WORK ITEM >>
Reproduce exactly the line with "The height and" and every line that follows it below, up to and including the last one. Do not include pictures or anything else.

DATA EXTRACTS START

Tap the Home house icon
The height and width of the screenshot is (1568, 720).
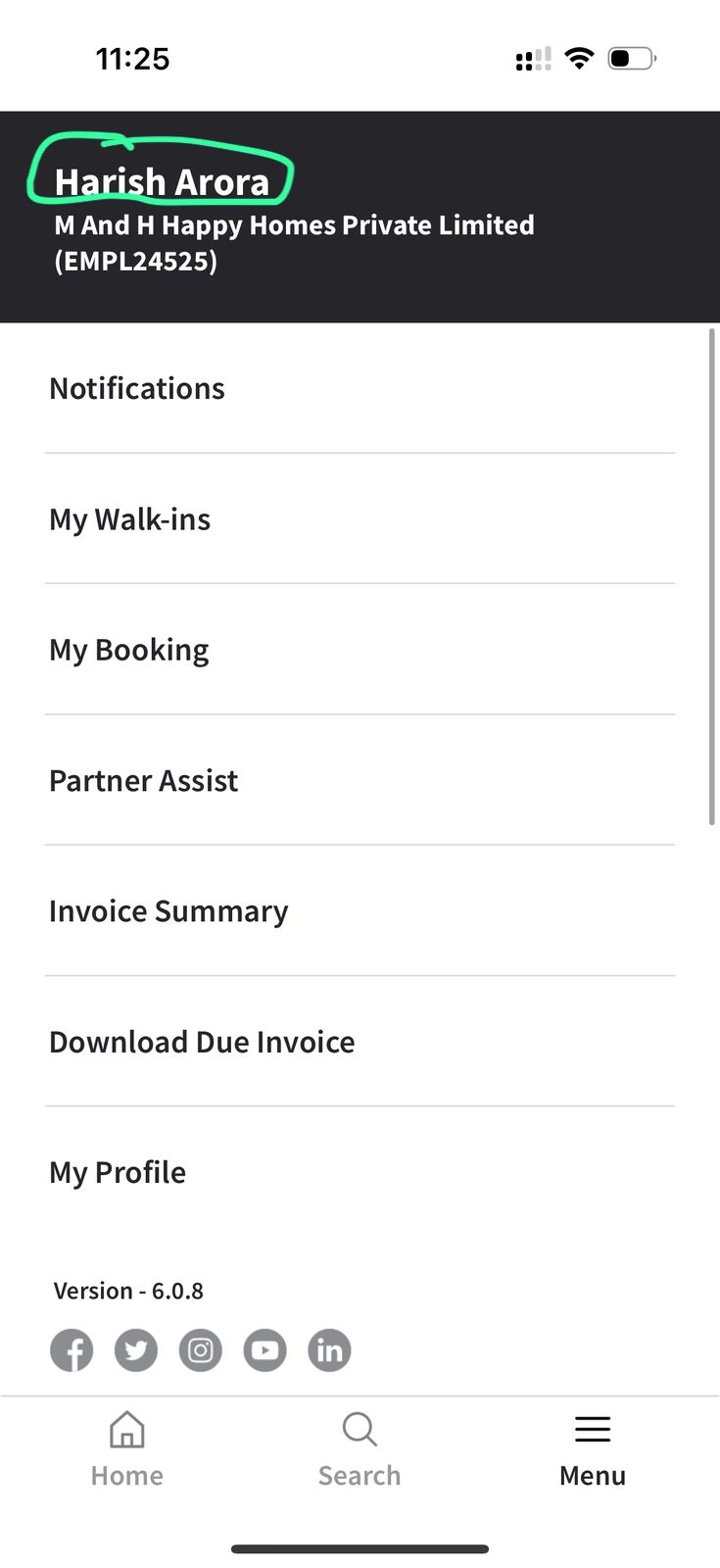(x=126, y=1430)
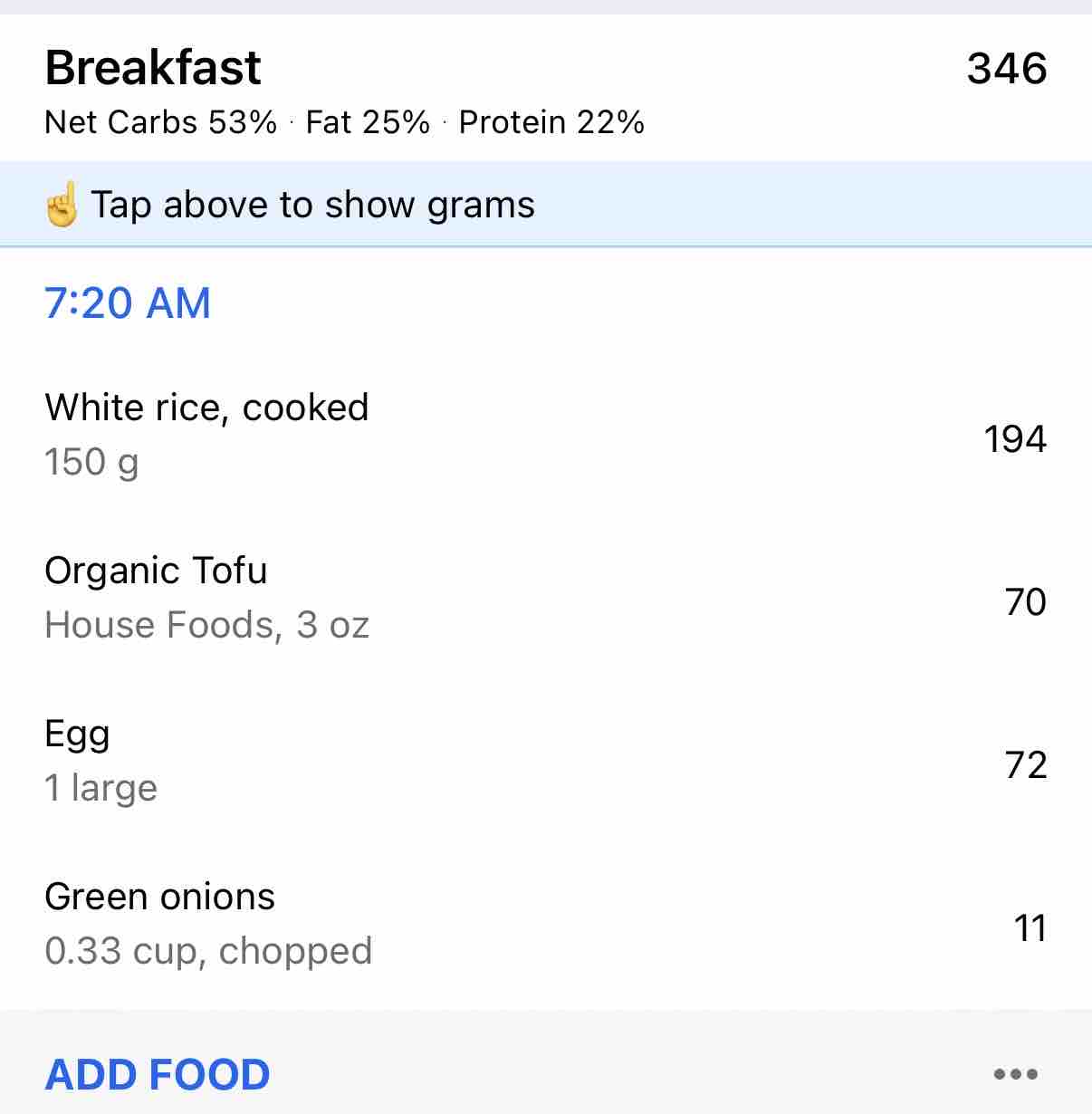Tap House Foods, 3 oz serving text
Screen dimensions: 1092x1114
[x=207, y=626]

DATA EXTRACTS END

WORKED SOLUTION >>
The height and width of the screenshot is (1568, 720).
(x=126, y=1430)
Tap House Foods, 3 oz serving text
Screen dimensions: 1092x1114
[x=207, y=626]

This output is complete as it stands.